**To do:**
Your answer must be an exact copy of every record below.

**Dataset excerpts:**
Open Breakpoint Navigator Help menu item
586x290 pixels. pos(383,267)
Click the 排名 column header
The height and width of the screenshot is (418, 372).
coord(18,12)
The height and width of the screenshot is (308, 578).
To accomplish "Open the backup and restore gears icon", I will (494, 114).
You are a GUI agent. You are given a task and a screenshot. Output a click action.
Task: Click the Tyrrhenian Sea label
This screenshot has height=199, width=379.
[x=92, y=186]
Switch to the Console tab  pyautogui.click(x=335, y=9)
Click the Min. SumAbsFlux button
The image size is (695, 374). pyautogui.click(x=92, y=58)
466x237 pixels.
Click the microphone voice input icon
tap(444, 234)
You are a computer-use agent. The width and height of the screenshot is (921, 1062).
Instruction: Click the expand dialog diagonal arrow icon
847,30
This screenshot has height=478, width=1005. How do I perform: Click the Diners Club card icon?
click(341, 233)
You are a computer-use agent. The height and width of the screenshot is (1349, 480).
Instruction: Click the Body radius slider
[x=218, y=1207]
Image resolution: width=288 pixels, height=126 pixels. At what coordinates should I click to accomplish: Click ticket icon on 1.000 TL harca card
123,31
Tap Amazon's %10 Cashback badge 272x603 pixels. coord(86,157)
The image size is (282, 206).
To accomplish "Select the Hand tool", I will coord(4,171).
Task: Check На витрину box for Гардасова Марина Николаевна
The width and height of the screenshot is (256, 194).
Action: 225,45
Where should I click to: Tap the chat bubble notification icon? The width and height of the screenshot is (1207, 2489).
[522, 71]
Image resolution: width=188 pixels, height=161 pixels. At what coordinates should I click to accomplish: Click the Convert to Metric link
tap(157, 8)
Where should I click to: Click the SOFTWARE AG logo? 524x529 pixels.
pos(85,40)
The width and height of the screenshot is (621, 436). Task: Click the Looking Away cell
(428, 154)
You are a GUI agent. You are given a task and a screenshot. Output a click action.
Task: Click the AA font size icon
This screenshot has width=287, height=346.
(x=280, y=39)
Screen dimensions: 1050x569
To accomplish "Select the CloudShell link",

**Your response:**
Open Breakpoint Navigator Help menu item
586x290 pixels. pos(383,267)
Click the 排名 column header
The height and width of the screenshot is (418, 372).
coord(18,12)
The height and width of the screenshot is (308, 578).
To accomplish "Open the backup and restore gears icon", I will (494, 114).
You are a GUI agent. You are given a task and a screenshot. Output a click action.
Task: Click the Tyrrhenian Sea label
This screenshot has height=199, width=379.
[x=92, y=186]
Switch to the Console tab  pyautogui.click(x=335, y=9)
Click the Min. SumAbsFlux button
The image size is (695, 374). pyautogui.click(x=92, y=58)
466x237 pixels.
Click the microphone voice input icon
tap(444, 234)
You are a computer-use agent. The width and height of the screenshot is (921, 1062).
Instruction: Click the expand dialog diagonal arrow icon
847,30
This screenshot has height=478, width=1005. How do I perform: Click the Diners Club card icon?
click(341, 233)
You are a computer-use agent. The height and width of the screenshot is (1349, 480).
Instruction: Click the Body radius slider
[x=218, y=1207]
Image resolution: width=288 pixels, height=126 pixels. At what coordinates should I click to accomplish: Click ticket icon on 1.000 TL harca card
123,31
Tap Amazon's %10 Cashback badge 272x603 pixels. coord(86,157)
The image size is (282, 206).
To accomplish "Select the Hand tool", I will coord(4,171).
Task: Check На витрину box for Гардасова Марина Николаевна
The width and height of the screenshot is (256, 194).
Action: 225,45
Where should I click to: Tap the chat bubble notification icon? The width and height of the screenshot is (1207, 2489).
[522, 71]
Image resolution: width=188 pixels, height=161 pixels. At what coordinates should I click to accomplish: Click the Convert to Metric link
tap(157, 8)
Where should I click to: Click the SOFTWARE AG logo? 524x529 pixels.
pos(85,40)
The width and height of the screenshot is (621, 436). Task: Click the Looking Away cell
(428, 154)
You are a GUI agent. You are given a task and a screenshot. Output a click action.
Task: Click the AA font size icon
This screenshot has width=287, height=346.
(x=280, y=39)
Screen dimensions: 1050x569
To accomplish "Select the CloudShell link",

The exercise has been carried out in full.